Anies Baswedan dan Partai Baru
3 mins read

Anies Baswedan dan Partai Baru

Anies, konon, akan mendirikan partai baru sendiri. Saya ingin menulis catatan tentang keputusan Anies hendak bikin partai baru ini

Oleh: Ulil Abshar Abdallah

Saya mengikuti dengan cukup intens percakapan media sosial ttg Anies Baswedan. Anda suka atau tak suka, sosok ini memiliki “magnet politik” yg cukup besar. Ada dua sosok politik yg memiliki kesamaan dlm hal daya pikat tetapi jg sekaligus “membelah opini publik”, yaitu Anies dan Ahok. Tetapi mereka memiliki jalan yg berbeda. Ahok memutuskan masuk partai (meskipun dari awal Ahok sudah terbiasa di dalam partai), yaitu PDIP.

Konon, Anies, akan mendirikan partai sendiri. Saya ingin menulis catatan tentang keputusan Anies hendak bikin partai baru itu.

1. Karena Anies sendiri memang memiliki watak sebagai sosok yg “membelah opini,” rencana dia mendirikan partai inipun menimbulkan reaksi yg terbelah. Ada yg mendukung, ada yg sinis. Saya sendiri setuju dg dan mendukung rencana Anies ini mendirikan partai sendiri. Ini, bagi saya, “jalan ninja” terbaik Anies ke depan. Ketimbang menggantungkan diri terus- menerus pada “pinangan” partai2 lain, lebih baik ia memiliki partai sendiri. Dengan begitu, Anies akan memiliki kemerdekaan politik secara relatif (tentu ndak absolut ya).

**KUMPULAN DATA**

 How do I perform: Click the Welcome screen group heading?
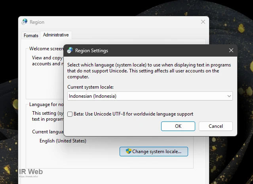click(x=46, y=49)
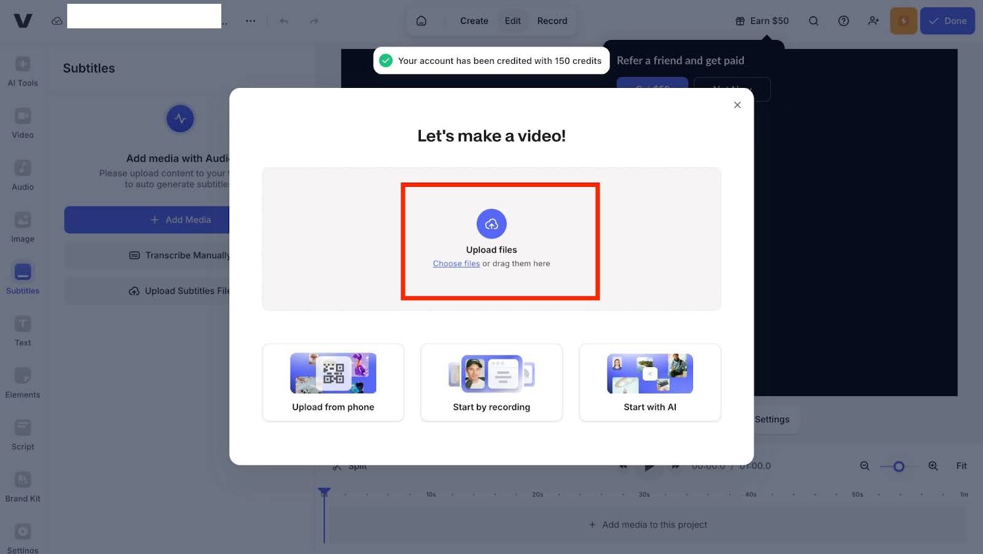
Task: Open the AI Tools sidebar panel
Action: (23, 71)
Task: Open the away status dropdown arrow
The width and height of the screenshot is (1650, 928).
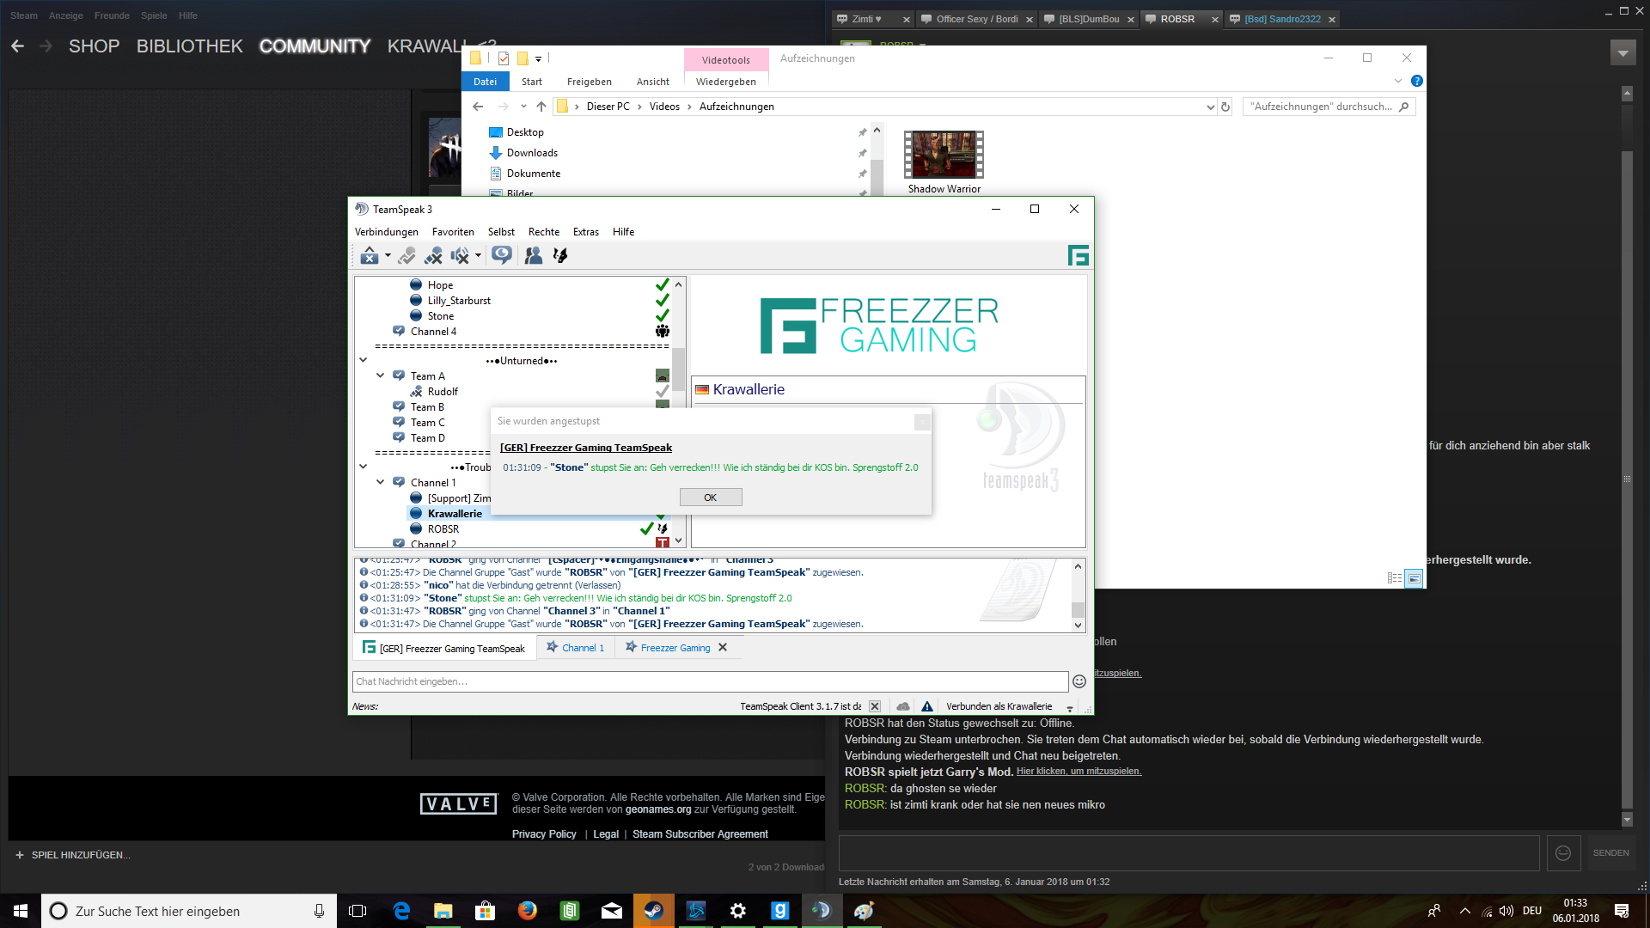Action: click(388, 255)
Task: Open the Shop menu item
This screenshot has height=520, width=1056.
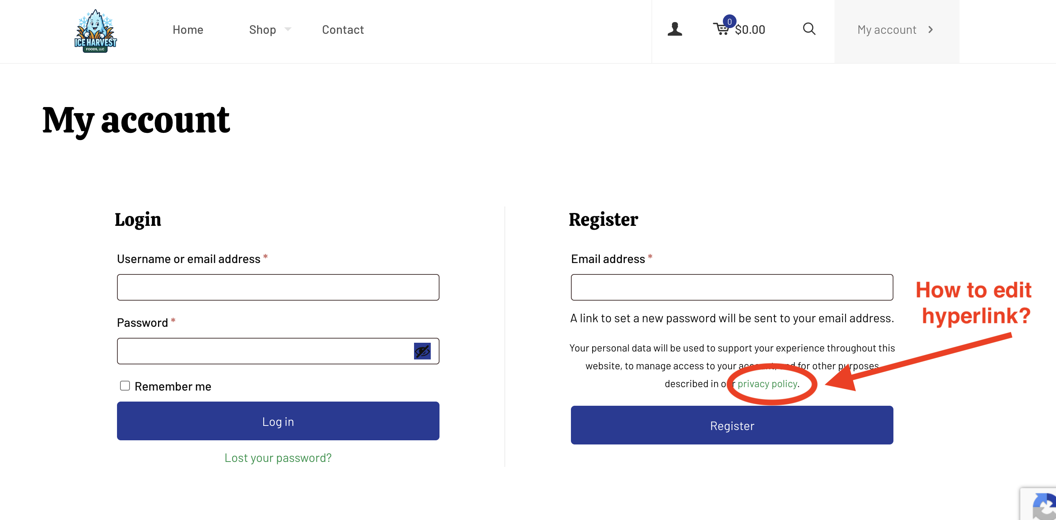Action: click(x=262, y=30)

**DAFTAR TUGAS**
• A. Terjemahkan ke dalam bahasa Inggris kalimat dari tulisan tentang rencana partai baru Anies Baswedan ini: "Dengan begitu, Anies akan memiliki kemerdekaan politik secara relatif (tentu ndak absolut ya)."
• B. Lanjutkan tulisan tentang rencana partai baru Anies Baswedan mulai dari kalimat terakhirnya.

**HASIL TUGAS**
• A. That way, Anies will have relative political independence (not absolute, of course).

• B.
2. Sudah tentu, ketika partai sudah berdiri, ia akan dipaksa masuk dalam “hukum besi politik” yg keras sekali. Partai2 yg semula didirikan dg kesucian idealisme, pada akhirnya akan masuk dalam sangkar hukum besi itu. Ini sudah terjadi berkali2 dlm politik Indonesia. Tetapi ini tak usah membuat kita sinis pada partai. Saya salut pada orang2 yg mau berlelah2 membangun partai. Sbb membangun partai amat tidak gampang. Yang mudah, duduk di pinggir lapangan dan menyoraki saja mereka yg “main” di tengah lapangan.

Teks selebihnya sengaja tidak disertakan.